Bugün, 29 Mart 2024 Cuma

Ahmet SEZGİN


GÜL YÜREKLİ BİR ÖĞRENCİMDEN MEKTUP

GÜL YÜREKLİ BİR ÖĞRENCİMDEN MEKTUP


 

Birçok öğretmenin adam olmaz sandığı, uzun yıllardır polis olarak hizmet eden çok değerli ve sevgili bir öğrencimden çok anlamlı mesaj (elektronik mektup) aldım. Çok duygulandım, onur duydum, şükrettim. Rabbim, iki cihan saadeti nasip eylesin.

Sevgili ve Değerli Ahmet Hocam,

Çok şükür iyiyiz. Malum hastalık dolayısıyla yaşam kalitemiz sınırlı olsa da Allah'a şükürler olsun. Siz nasılsınız? Yeni kitaplarınız çıkmış. Allah hayırlı eylesin.

       Ben her yıl senelik izne geldiğimde sizin yeni çıkan kitaplarınızı alıyorum. “Termeli Yazarlar ve Şairler Ansiklopedisi” ile “Aşk Medeniyetine Yolculuk” isimli eserlerinizi kütüphaneme koydum.
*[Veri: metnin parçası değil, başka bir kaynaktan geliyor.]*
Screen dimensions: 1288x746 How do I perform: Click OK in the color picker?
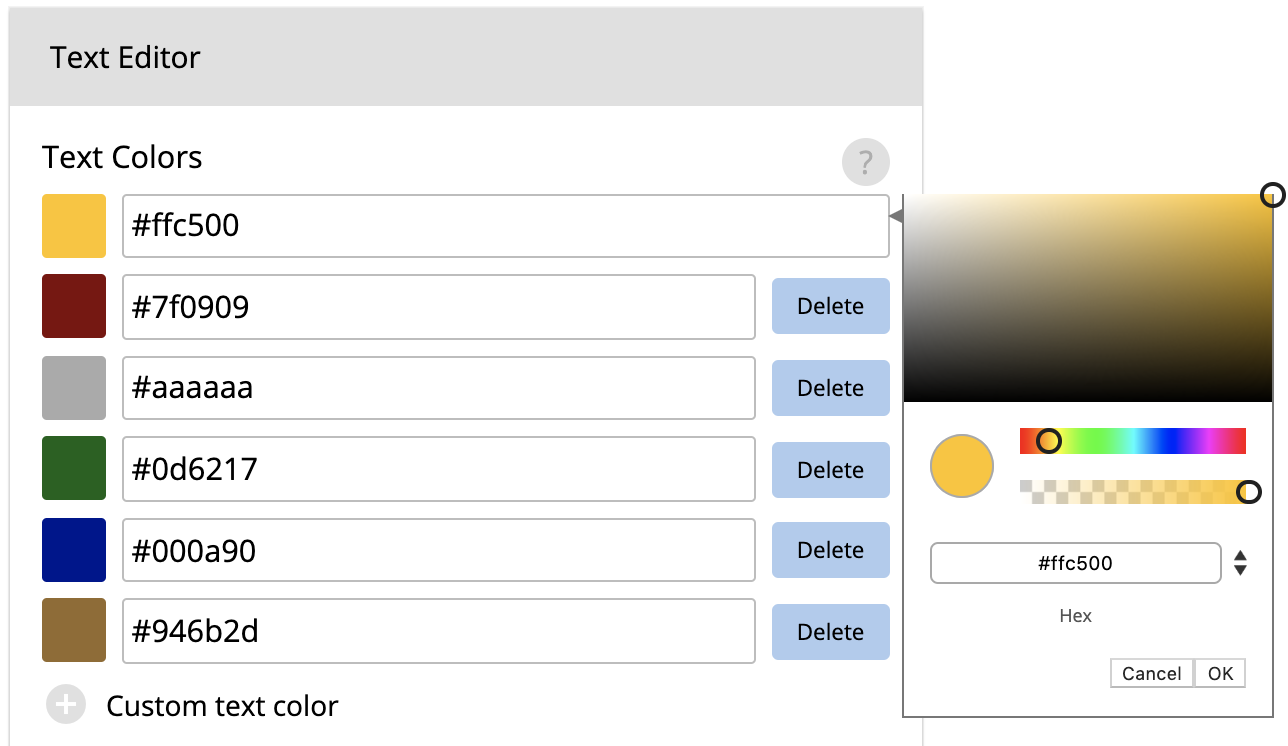coord(1220,673)
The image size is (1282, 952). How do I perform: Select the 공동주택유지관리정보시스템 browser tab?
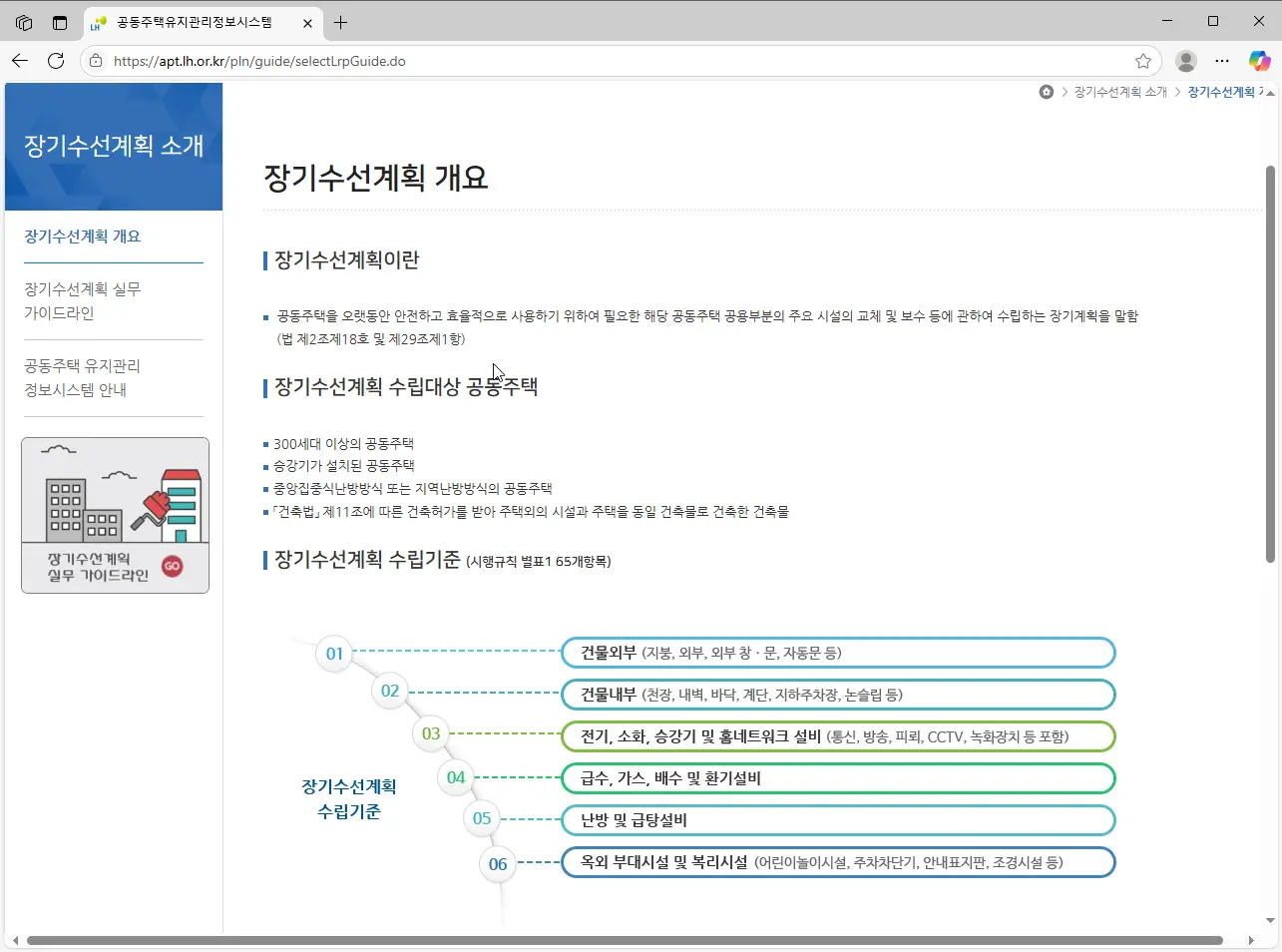pos(195,22)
Hatta 2015 yılında misyon koruma görevim için Hırvatistan-Zagreb'e gittiğimde sizin “Aşk Medeniyetine Yolculuk” isimli eserinizi yanımda getirmiştim.

      Size anlatmak istediğim bir anımı aktarmak istiyorum: Hırvatistan-Zagreb Büyükelçiliği'nde çalıştığım dönemde İngilizce kursuna gidiyordum. Konuşma pratiği yapmak için bir kurstu. 7 Hırvat, 1 Türk ve 1 İrlandalı hoca ile ders işlerken kitapta şöyle bir soru vardı: “Bayrağınızın anlamını biliyor musunuz?” İrlandalı hoca, sıra ile sorarken Hırvatlardan bir kişi bile cevap veremedi. Bu İrlanda hoca, bayraklarındaki amblemleri, şekilleri tek tek anlattı ve bunlar da bir güzel dinledi. Ben çok şaşırmıştım. İçimden “Bu Hırvatlara bir Ahmet Sezgin Hocam gerekli.” dedim. Sıra bana geldi. Tüm sınıf beni dinledi. Yarım yamalak İngilizcemle “hilal”in Allah'ı temsil ettiğini, “yıldız”ın Peygamberimizi ve “kırmızı reng”in ise ülkemiz için canlarını feda eden “şehitlerimizin kanı” olduğunu söylediğimde İrlandalı hocanın ve Hırvatların beni tasvip ederek kafalarını sallamaları ve şaşırmış bakışlarını hayatta unutamam. Bu, benim için unutulmaz bir anıydı.

     Bayrağımızın anlamını siz bize derste anlatmıştınız. Sitem de etmiştiniz okullarda bulunan bayrağımızın doğuşu konulu resme bakarak. “Orada öküz kafası olsa onu mu koyacaktık?” diyerek bayrağımızın sembol anlamlarının nesillere doğru verilmemesine isyan etmiştiniz. Siz “Aşk Medeniyetine Yolculuk” isimli eserinizde bunu deneme şeklinde de bize sunmuşsunuz. Ben, o günü size anlatmak istemiştim. Fakat senelik izinlerimde sizin yanınıza uğramak nasip olmadı, kusura bakmayın.

      Bana kitabınızı göndermek istemenize çok sevindim. Çok teşekkür ederim. Yanlış anlamazsanız ben sizin kitabınızı Terme'ye geldiğimde kitapçılardan almak istiyorum. Alıp size imzalatmak istiyorum. Çünkü siz, benim gibi çok insanın hayatına yön verdiniz, yüreklerine dokundunuz. Eserlerinize Necip Fazıl'ın, Cemil Meriç'in, Sezai Karakoç'un eserlerine kıymet verdiğim gibi değer veriyorum. Onların yazdıklarına ulaşmak için emek ve para harcıyorum. Ben yine kitaplarınızı kitapçıdan alayım. Size imzalatmaya geleyim. Hem sizi görmüş olurum hem de eski güzel günlerden konuşup hasret giderip çay içeriz. Siz bize imzalar dolusu koskocaman ansiklopediler hediye ettiniz. Bu bile yeter muhterem hocam.

      Görüşmek dileğiyle Allah'a emanet olun. Selam, saygı ve sevgilerimle hocam...

      Not: Noktalama, yazım yanlışları ve sürç-ü lisan ettiysek af ola.